Microarray Image Lossless Compression Using General Entropy Coders and Image Compression Standards

Lossless compression is still a challenging task in the case of microarray images. This research proposes two algorithms that aim to improve the lossless compression efficiency for high spatial resolution microarray images using general entropy codecs, namely Huffman and arithmetic coders and the image compression standard JPEG 2000. Using the standards ensures that decoders are available to reassess the images for future applications. Typically, microarray images have a bit-depth of 16. In proposed algorithm 1, every image’s per bit-plane entropy profile is calculated to automatically determine a better threshold T to split the bit-planes into the foreground and background sub-images. T is initially set to 8. However, in algorithm 1, T is updated, balancing the average value of per bit-plane entropies of the segmented sub-images of an image for improved lossless compression results.
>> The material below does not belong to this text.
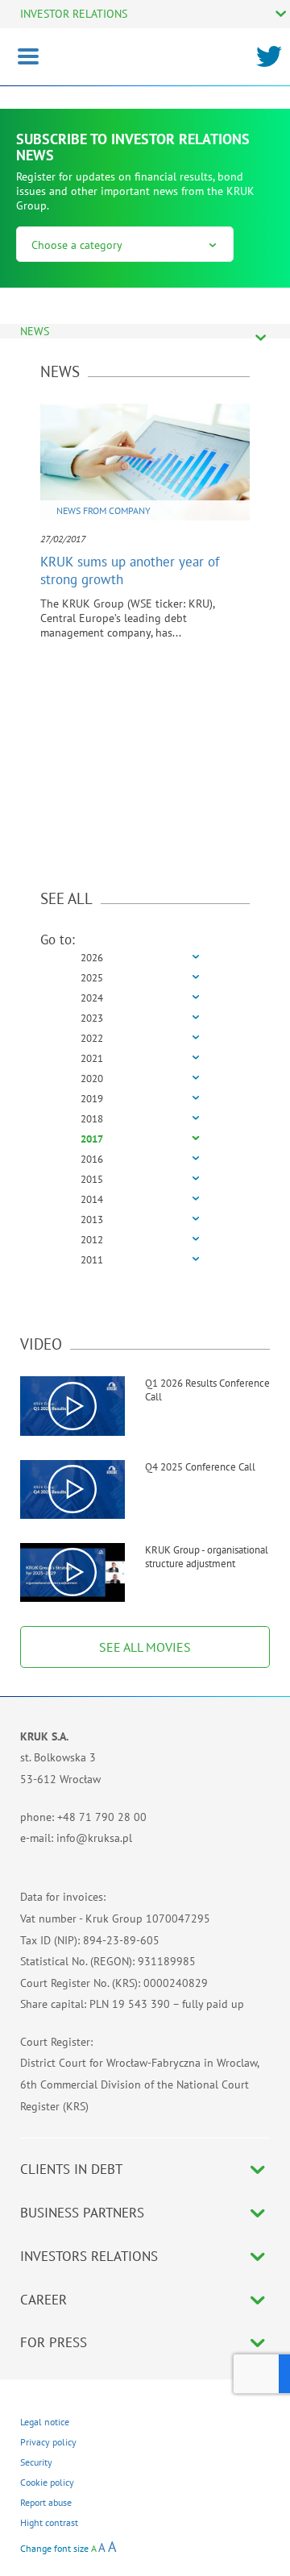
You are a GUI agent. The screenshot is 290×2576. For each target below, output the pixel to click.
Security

Codecs are applied individually to the produced sub-images. Proposed algorithm 2 is designed to increase the lossless compression efficiency of any unmodified JPEG 2000-compliant encoder while reducing side information overhead. In this, pixel intensity reindexing and, thereby, changing the histograms of the same segmented sub-images obtained from algorithm 1 are implemented and confirmed to get better JPEG 2000 results in lossless mode than applying it to the original image. The lossless JPEG 2000 compression performance on microarray images is also compared to JPEG-LS in particular. The experiments are carried out to validate the methods on seven benchmark datasets, namely ApoA1, ISREC, Stanford, MicroZip, GEO, Arizona, and IBB. The average first-order entropy of the datasets above is calculated and compared for codecs and better than competitive efforts in the literature.